=== Begin Enclosure ===

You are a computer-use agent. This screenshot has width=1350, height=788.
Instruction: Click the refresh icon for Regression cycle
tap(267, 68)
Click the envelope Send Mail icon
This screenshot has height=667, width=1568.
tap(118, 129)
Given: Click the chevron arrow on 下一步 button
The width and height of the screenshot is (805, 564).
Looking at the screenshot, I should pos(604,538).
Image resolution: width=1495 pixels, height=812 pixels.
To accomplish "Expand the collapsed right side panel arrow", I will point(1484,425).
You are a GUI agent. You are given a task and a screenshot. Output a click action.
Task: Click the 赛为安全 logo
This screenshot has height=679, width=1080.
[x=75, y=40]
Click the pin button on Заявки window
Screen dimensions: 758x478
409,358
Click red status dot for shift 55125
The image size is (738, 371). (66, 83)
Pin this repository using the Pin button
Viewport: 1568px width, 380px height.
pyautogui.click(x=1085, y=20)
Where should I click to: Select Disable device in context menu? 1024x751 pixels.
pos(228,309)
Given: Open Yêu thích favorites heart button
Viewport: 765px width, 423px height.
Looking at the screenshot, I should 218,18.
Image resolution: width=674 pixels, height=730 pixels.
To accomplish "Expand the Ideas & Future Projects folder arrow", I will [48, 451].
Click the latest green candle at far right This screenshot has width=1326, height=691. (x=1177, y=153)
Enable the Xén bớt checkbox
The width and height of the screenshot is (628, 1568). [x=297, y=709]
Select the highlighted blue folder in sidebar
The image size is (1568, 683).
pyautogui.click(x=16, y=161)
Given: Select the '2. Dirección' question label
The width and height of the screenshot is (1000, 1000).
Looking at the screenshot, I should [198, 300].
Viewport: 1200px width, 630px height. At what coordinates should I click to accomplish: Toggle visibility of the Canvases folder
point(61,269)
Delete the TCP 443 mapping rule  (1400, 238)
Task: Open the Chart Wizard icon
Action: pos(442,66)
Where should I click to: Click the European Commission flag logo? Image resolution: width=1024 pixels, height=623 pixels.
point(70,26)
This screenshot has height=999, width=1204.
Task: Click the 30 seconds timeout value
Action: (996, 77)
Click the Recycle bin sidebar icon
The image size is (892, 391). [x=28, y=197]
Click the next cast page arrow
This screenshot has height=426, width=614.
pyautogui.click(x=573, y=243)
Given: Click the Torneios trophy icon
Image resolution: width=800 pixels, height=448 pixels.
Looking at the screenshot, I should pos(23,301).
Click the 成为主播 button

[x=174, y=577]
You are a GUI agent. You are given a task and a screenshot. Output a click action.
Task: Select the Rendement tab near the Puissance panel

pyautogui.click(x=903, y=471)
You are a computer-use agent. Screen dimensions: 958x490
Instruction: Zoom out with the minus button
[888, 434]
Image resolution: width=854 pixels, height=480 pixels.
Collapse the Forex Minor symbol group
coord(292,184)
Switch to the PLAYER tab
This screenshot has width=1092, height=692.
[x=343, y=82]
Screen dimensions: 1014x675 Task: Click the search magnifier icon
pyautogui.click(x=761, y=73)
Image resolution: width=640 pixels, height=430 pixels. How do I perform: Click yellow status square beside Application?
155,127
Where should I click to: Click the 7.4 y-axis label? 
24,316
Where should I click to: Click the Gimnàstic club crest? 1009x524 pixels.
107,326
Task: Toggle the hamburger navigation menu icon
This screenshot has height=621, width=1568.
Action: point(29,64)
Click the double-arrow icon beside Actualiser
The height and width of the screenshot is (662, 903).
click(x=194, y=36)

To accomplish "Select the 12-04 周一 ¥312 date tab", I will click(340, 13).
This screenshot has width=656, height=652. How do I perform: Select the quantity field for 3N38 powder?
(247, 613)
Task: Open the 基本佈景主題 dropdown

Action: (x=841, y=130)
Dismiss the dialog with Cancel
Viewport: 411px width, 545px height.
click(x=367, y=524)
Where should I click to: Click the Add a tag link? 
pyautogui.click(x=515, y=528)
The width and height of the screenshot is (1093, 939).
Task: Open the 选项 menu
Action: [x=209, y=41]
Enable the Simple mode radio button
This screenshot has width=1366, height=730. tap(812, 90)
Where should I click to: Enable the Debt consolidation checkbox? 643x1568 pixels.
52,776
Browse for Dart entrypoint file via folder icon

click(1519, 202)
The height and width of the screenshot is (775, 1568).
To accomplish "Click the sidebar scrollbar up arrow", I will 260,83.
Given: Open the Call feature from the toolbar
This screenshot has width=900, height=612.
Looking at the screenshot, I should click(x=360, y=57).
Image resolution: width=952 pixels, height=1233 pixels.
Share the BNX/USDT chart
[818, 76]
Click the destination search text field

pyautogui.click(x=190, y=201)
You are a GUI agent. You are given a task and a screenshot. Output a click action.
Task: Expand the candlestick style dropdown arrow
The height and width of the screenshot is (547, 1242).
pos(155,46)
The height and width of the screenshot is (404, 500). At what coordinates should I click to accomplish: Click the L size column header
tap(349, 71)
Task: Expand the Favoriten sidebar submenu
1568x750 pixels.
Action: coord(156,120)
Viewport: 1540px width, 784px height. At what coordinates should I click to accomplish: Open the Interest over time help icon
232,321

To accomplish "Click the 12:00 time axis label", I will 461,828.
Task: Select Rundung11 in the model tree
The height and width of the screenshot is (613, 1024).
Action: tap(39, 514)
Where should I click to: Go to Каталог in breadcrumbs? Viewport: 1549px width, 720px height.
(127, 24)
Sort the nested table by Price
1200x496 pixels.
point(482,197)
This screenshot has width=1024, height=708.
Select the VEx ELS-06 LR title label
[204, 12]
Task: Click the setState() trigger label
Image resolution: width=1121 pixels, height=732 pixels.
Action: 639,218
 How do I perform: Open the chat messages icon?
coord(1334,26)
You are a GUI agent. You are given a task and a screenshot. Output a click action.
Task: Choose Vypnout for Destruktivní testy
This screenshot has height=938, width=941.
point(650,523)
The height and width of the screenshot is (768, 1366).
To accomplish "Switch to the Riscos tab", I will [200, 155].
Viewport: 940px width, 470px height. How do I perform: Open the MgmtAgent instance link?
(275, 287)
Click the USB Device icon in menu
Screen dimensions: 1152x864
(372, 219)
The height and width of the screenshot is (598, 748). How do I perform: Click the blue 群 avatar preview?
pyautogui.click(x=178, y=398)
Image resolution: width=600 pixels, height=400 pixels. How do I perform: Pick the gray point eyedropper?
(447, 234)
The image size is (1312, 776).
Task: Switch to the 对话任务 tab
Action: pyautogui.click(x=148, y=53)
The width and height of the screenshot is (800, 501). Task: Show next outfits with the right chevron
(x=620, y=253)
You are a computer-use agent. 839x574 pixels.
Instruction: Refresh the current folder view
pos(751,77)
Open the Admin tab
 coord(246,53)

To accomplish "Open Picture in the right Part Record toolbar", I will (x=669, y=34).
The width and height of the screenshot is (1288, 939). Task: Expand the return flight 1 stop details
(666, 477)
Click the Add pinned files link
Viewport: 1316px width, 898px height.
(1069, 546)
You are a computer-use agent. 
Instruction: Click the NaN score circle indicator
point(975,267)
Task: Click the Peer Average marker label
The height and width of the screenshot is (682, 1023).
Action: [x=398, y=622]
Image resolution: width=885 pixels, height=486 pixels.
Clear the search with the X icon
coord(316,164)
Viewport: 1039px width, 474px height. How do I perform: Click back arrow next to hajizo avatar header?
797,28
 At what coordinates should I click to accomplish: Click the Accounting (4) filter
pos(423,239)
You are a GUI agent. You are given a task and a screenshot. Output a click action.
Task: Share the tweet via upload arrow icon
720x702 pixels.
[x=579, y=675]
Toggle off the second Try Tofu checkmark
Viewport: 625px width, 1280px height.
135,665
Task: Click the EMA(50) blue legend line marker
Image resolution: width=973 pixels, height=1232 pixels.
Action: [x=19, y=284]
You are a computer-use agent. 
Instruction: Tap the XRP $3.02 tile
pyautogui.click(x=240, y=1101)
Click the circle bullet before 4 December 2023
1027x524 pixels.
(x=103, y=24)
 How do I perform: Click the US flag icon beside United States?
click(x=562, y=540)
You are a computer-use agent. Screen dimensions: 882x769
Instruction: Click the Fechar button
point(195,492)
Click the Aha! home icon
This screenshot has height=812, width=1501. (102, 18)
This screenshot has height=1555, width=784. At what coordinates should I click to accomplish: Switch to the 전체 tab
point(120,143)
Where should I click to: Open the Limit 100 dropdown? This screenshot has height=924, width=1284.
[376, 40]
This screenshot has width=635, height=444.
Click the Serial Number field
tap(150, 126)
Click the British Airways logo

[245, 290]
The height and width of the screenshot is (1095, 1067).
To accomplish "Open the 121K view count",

=== End Enclosure ===

Among the entries above, locate the lines containing "The height and width of the screenshot is (768, 1366)." and "Task: Click the EMA(50)", and transcribe exactly those two lines and all lines between.

The height and width of the screenshot is (768, 1366).
To accomplish "Switch to the Riscos tab", I will [200, 155].
Viewport: 940px width, 470px height. How do I perform: Open the MgmtAgent instance link?
(275, 287)
Click the USB Device icon in menu
Screen dimensions: 1152x864
(372, 219)
The height and width of the screenshot is (598, 748). How do I perform: Click the blue 群 avatar preview?
pyautogui.click(x=178, y=398)
Image resolution: width=600 pixels, height=400 pixels. How do I perform: Pick the gray point eyedropper?
(447, 234)
The image size is (1312, 776).
Task: Switch to the 对话任务 tab
Action: pyautogui.click(x=148, y=53)
The width and height of the screenshot is (800, 501). Task: Show next outfits with the right chevron
(x=620, y=253)
You are a computer-use agent. 839x574 pixels.
Instruction: Refresh the current folder view
pos(751,77)
Open the Admin tab
 coord(246,53)

To accomplish "Open Picture in the right Part Record toolbar", I will (x=669, y=34).
The width and height of the screenshot is (1288, 939). Task: Expand the return flight 1 stop details
(666, 477)
Click the Add pinned files link
Viewport: 1316px width, 898px height.
(1069, 546)
You are a computer-use agent. 
Instruction: Click the NaN score circle indicator
point(975,267)
Task: Click the Peer Average marker label
The height and width of the screenshot is (682, 1023).
Action: [x=398, y=622]
Image resolution: width=885 pixels, height=486 pixels.
Clear the search with the X icon
coord(316,164)
Viewport: 1039px width, 474px height. How do I perform: Click back arrow next to hajizo avatar header?
797,28
 At what coordinates should I click to accomplish: Click the Accounting (4) filter
pos(423,239)
You are a GUI agent. You are given a task and a screenshot. Output a click action.
Task: Share the tweet via upload arrow icon
720x702 pixels.
[x=579, y=675]
Toggle off the second Try Tofu checkmark
Viewport: 625px width, 1280px height.
135,665
Task: Click the EMA(50) blue legend line marker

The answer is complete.